El Tribunal Superior de Justicia de Baleares (TSJIB) ha rechazado elevar a incapacidad absoluta el grado de discapacidad declarado en 2019 a un carpintero que sufrió un accidente laboral con una fractura abierta de tibia y peroné derechos. El trabajador percibe una pensión del 55 por ciento de su base reguladora de 1.550 euros, según ha informado el tribunal en un comunicado.
En septiembre de 2023, el Instituto Nacional de la Seguridad Social (INSS) ratificó el mantenimiento de la incapacidad total. A pesar de presentar secuelas en la pierna, varias intervenciones en ambos hombros por roturas de tendón y un cuadro ansioso-depresivo reactivo, se concluyó que no existían nuevas limitaciones respecto a las iniciales, con lo que el trabajador conservaba su capacidad para labores de mínimo esfuerzo físico que no requieran bipedestación prolongada, carga de peso, ni movimientos continuados de hombros. La sentencia de instancia desestimó nuevamente la demanda del trabajador.

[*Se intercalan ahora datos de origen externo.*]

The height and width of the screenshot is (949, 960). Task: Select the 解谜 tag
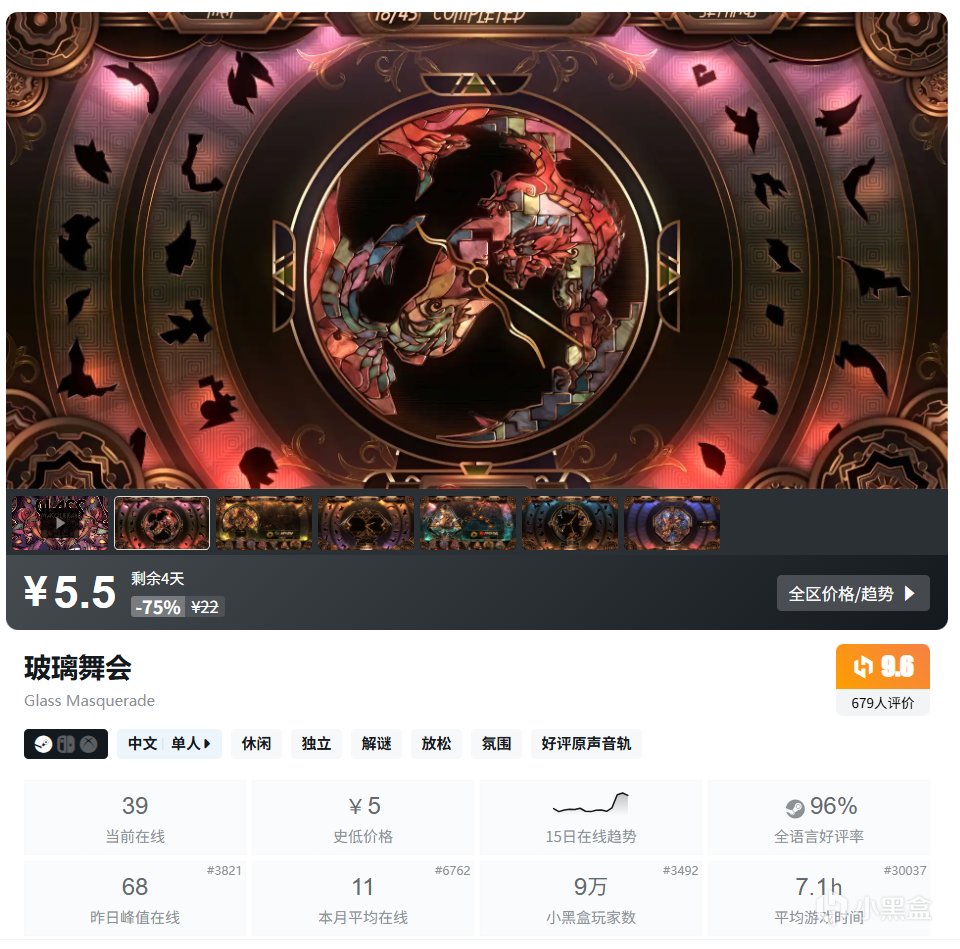(376, 744)
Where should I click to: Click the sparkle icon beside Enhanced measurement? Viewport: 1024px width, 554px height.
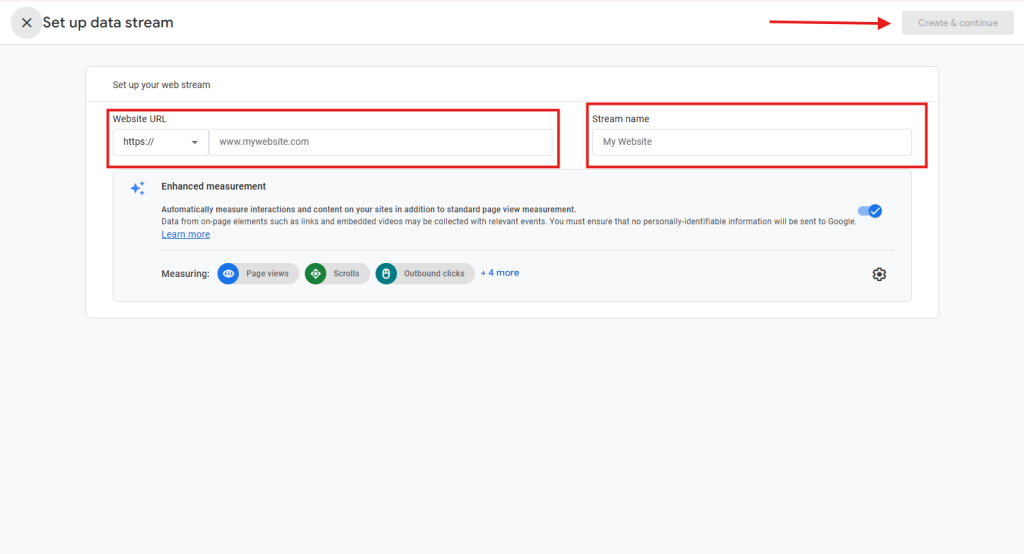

UN RECURSO CONSIDERADO "DEFECTUOSO"
Según el tribunal, la petición de revisión es "defectuosa" porque no cita un documento específico, sino que remite de nuevo a todo el conjunto de pruebas para proponer una valoración alternativa a la del juez de instancia.
Así, el TSJIB destaca que, de acuerdo con la doctrina del Tribunal Supremo, la valoración de la prueba corresponde al juzgador de primer grado y la Sala solo puede fiscalizarla si existen errores manifiestos detectables mediante una prueba concreta y hábil, y no mediante una revisión general del material probatorio.
En consecuencia, el recurso se desestima por defectos formales que justifican su inadmisión. La sentencia no es firme y cabe recurso de casación ante el Tribunal Supremo.